DATA FOR REVIEW below:

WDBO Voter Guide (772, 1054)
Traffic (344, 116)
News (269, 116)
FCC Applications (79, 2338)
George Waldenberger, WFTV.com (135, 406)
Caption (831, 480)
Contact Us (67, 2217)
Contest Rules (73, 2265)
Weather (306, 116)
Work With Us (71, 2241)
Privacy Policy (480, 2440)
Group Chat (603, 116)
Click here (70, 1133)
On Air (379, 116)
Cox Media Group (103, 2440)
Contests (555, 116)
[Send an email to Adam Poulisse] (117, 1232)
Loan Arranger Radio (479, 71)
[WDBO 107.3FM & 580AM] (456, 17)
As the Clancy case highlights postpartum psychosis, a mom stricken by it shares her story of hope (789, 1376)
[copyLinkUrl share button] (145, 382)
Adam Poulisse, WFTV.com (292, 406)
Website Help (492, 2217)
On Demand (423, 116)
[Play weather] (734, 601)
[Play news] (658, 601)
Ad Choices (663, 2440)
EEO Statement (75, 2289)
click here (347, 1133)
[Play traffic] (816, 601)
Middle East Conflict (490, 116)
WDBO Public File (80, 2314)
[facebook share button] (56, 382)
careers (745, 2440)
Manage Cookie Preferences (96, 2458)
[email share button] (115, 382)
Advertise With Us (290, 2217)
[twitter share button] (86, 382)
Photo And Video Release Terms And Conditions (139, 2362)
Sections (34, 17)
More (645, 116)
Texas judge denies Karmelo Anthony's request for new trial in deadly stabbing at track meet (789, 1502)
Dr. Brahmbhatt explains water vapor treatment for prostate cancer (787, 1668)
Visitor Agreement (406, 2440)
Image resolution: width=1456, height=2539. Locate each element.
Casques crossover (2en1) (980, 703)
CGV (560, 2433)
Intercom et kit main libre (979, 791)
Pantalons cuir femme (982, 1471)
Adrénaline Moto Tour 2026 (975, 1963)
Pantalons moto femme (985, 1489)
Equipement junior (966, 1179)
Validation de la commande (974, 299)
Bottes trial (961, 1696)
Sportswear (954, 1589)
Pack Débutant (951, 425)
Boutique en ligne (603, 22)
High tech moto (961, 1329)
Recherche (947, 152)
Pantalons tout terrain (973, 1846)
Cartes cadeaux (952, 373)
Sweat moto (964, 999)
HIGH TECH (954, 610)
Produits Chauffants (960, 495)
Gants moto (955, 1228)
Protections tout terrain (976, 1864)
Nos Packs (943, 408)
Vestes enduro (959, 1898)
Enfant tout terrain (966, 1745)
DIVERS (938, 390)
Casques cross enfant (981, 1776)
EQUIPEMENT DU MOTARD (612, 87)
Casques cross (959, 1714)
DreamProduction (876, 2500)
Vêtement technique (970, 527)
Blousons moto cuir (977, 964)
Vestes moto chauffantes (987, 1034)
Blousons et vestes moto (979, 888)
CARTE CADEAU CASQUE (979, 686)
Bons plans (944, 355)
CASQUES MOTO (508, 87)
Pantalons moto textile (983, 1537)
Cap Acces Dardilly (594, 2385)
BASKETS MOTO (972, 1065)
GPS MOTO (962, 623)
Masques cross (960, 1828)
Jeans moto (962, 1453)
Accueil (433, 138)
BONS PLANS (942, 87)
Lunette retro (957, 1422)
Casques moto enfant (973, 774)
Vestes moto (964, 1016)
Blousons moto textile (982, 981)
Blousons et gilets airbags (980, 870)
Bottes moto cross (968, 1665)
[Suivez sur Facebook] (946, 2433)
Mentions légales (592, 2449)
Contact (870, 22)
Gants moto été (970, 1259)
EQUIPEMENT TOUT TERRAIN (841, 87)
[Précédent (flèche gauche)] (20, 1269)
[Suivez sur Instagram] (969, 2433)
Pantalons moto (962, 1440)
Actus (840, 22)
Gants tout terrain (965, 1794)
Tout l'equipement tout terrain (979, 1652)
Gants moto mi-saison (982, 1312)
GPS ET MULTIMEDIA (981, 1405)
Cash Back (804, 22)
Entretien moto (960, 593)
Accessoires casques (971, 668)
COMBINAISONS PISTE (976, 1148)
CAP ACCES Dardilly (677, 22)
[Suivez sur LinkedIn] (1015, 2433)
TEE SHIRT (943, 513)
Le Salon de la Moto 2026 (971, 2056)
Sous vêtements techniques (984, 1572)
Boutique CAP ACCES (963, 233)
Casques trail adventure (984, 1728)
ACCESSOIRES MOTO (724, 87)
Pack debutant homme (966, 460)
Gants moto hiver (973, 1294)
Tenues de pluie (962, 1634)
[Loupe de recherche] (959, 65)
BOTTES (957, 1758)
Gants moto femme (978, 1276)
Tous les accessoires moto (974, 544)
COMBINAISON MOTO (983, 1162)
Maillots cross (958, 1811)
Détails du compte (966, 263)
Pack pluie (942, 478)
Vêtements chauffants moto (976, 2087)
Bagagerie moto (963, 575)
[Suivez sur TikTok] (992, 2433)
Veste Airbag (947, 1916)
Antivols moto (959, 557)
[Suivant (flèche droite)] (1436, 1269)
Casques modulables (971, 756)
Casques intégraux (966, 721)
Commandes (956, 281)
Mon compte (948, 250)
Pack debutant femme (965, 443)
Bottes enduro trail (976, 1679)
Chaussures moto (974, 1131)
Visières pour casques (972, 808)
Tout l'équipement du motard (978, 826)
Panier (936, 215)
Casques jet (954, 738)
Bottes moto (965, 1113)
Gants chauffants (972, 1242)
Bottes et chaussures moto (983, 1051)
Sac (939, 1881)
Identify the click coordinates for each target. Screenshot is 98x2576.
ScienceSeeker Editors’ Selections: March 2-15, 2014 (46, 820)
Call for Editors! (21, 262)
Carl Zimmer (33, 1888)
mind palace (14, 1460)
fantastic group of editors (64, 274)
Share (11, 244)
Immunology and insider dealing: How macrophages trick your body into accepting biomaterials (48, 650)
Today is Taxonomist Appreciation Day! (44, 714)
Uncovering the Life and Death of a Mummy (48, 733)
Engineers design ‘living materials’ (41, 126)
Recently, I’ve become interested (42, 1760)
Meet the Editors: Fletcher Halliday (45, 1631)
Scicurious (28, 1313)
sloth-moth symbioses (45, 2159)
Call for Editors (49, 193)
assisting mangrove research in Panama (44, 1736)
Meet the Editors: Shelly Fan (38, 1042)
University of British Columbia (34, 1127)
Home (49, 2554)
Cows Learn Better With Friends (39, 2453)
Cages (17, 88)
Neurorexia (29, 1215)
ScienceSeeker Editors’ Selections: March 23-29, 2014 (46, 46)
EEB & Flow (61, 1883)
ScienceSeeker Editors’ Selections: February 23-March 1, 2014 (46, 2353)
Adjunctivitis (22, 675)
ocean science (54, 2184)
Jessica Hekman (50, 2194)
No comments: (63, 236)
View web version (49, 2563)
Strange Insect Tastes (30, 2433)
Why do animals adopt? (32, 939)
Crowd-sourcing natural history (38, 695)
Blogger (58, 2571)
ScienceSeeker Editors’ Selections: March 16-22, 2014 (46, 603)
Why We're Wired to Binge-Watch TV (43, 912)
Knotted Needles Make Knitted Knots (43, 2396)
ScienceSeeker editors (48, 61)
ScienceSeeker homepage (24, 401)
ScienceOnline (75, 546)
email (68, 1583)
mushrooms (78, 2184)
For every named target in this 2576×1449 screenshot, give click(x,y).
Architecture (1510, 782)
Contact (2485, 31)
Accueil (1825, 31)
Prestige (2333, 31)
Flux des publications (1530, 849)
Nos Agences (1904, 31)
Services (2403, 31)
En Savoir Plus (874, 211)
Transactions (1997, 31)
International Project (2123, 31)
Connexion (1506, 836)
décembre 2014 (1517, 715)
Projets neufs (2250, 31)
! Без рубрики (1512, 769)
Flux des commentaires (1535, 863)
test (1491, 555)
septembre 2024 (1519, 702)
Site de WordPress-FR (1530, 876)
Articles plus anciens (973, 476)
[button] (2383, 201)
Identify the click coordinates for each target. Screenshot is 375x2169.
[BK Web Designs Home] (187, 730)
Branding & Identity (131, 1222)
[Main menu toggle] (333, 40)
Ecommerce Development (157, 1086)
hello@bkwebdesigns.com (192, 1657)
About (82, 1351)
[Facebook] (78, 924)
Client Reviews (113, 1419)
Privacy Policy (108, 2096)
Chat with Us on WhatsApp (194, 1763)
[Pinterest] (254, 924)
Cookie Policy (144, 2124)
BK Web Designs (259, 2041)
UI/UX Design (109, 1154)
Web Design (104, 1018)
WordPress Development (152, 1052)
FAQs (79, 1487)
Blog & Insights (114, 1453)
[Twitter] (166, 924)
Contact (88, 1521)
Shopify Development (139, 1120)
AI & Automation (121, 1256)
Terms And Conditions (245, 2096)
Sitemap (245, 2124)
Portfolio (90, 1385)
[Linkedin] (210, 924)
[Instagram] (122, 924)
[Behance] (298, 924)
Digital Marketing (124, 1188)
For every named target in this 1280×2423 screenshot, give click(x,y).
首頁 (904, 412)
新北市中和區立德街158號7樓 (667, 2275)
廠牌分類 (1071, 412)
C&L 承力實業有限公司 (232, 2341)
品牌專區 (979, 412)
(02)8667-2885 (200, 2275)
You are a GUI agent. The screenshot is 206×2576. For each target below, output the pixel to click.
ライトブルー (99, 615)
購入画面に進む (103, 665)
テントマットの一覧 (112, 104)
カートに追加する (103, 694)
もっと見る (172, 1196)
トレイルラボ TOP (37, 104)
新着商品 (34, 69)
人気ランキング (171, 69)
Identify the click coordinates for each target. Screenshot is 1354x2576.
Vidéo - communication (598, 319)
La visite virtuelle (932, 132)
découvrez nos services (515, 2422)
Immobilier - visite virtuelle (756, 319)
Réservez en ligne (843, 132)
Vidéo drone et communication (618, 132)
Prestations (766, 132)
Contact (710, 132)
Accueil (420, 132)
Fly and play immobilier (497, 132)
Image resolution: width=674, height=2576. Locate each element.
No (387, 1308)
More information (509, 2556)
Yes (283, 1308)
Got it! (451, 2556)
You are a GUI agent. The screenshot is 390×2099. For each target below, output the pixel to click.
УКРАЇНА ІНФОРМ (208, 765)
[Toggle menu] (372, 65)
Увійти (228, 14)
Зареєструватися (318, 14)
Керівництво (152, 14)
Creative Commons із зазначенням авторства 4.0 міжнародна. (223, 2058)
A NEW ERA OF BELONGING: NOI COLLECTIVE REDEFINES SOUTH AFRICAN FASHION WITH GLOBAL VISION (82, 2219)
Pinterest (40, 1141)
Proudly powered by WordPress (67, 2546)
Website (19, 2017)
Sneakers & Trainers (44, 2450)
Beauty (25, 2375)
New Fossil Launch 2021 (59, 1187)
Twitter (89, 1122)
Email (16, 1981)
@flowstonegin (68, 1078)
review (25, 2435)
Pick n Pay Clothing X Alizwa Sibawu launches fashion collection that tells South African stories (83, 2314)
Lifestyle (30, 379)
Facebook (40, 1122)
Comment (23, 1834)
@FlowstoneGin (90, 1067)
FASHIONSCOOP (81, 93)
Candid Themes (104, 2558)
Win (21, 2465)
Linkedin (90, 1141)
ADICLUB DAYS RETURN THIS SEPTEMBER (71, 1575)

End of DATA FOR REVIEW.

▶ **YOUR TASK**
Please give back, exactly as it stands above, the stretch from the line with "AI & Automation (121, 1256)" through the line with "廠牌分類 (1071, 412)", and no line outside it.

▶ **SOLUTION TO THIS TASK**
AI & Automation (121, 1256)
Terms And Conditions (245, 2096)
Sitemap (245, 2124)
Portfolio (90, 1385)
[Linkedin] (210, 924)
[Instagram] (122, 924)
[Behance] (298, 924)
Digital Marketing (124, 1188)
For every named target in this 1280×2423 screenshot, give click(x,y).
首頁 (904, 412)
新北市中和區立德街158號7樓 (667, 2275)
廠牌分類 (1071, 412)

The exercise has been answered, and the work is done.